• _Direction_:
Below is a listing. Copy out every line from the one containing "The width and" through the end of the listing, word for word, and leave the pictures out of your answer.

──────

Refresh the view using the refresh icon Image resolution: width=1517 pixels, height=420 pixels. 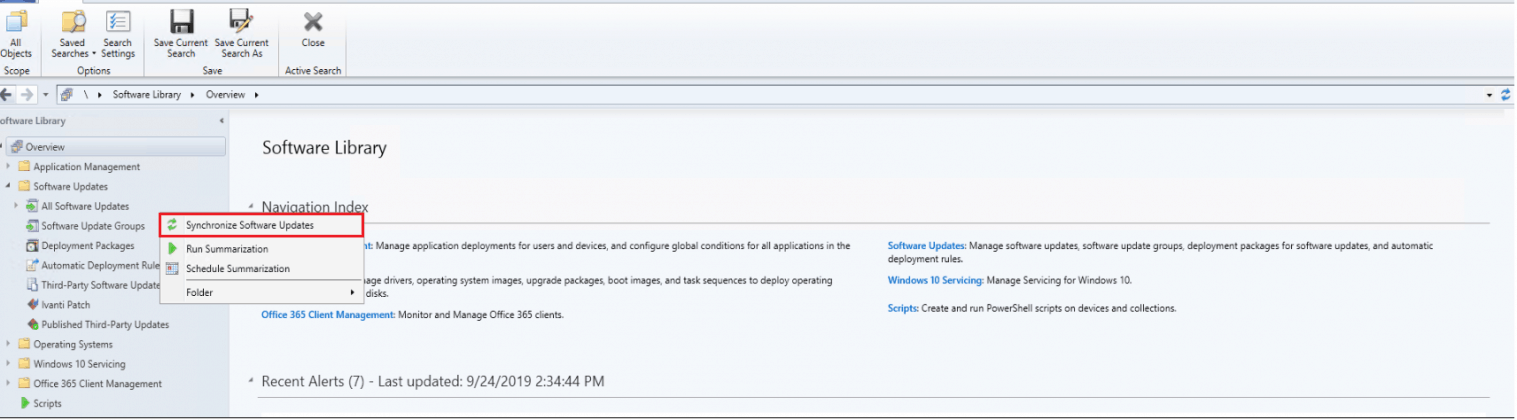[1506, 94]
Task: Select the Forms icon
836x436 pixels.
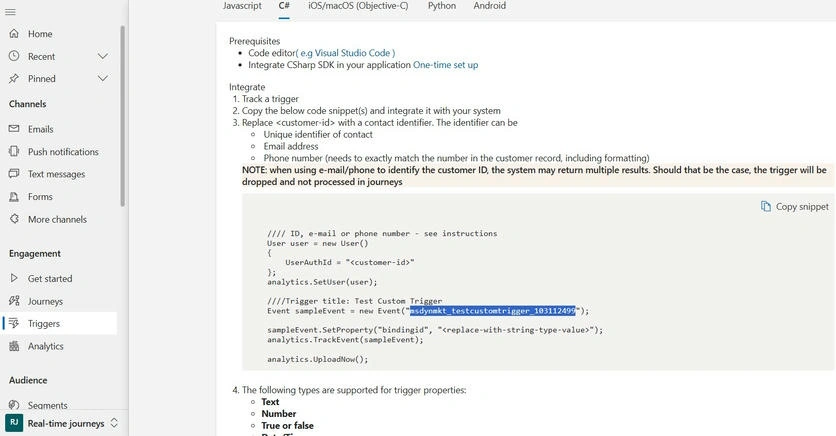Action: pos(14,197)
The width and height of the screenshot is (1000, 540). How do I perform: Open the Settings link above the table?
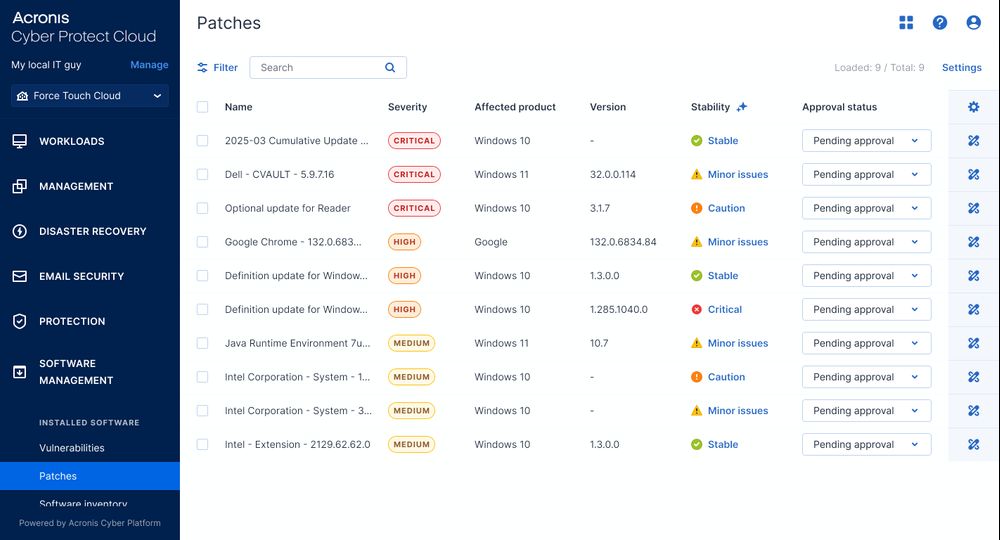click(x=962, y=68)
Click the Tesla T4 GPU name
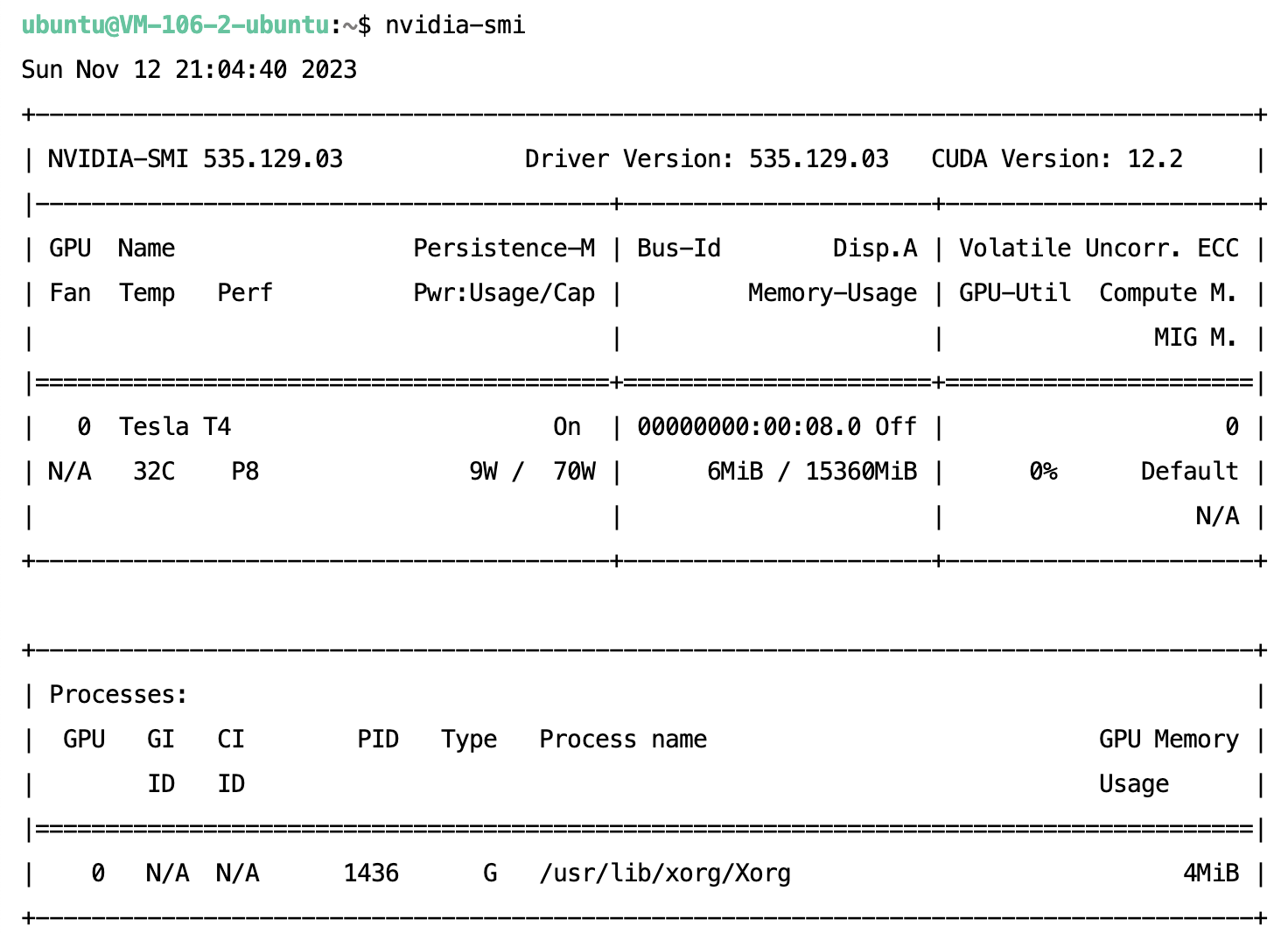This screenshot has height=933, width=1288. (x=175, y=426)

──────

• _Correct answer_:
The width and height of the screenshot is (1000, 540). How do I perform: Open the Settings link above the table?
click(x=962, y=68)
Click the Tesla T4 GPU name
This screenshot has height=933, width=1288. (x=175, y=426)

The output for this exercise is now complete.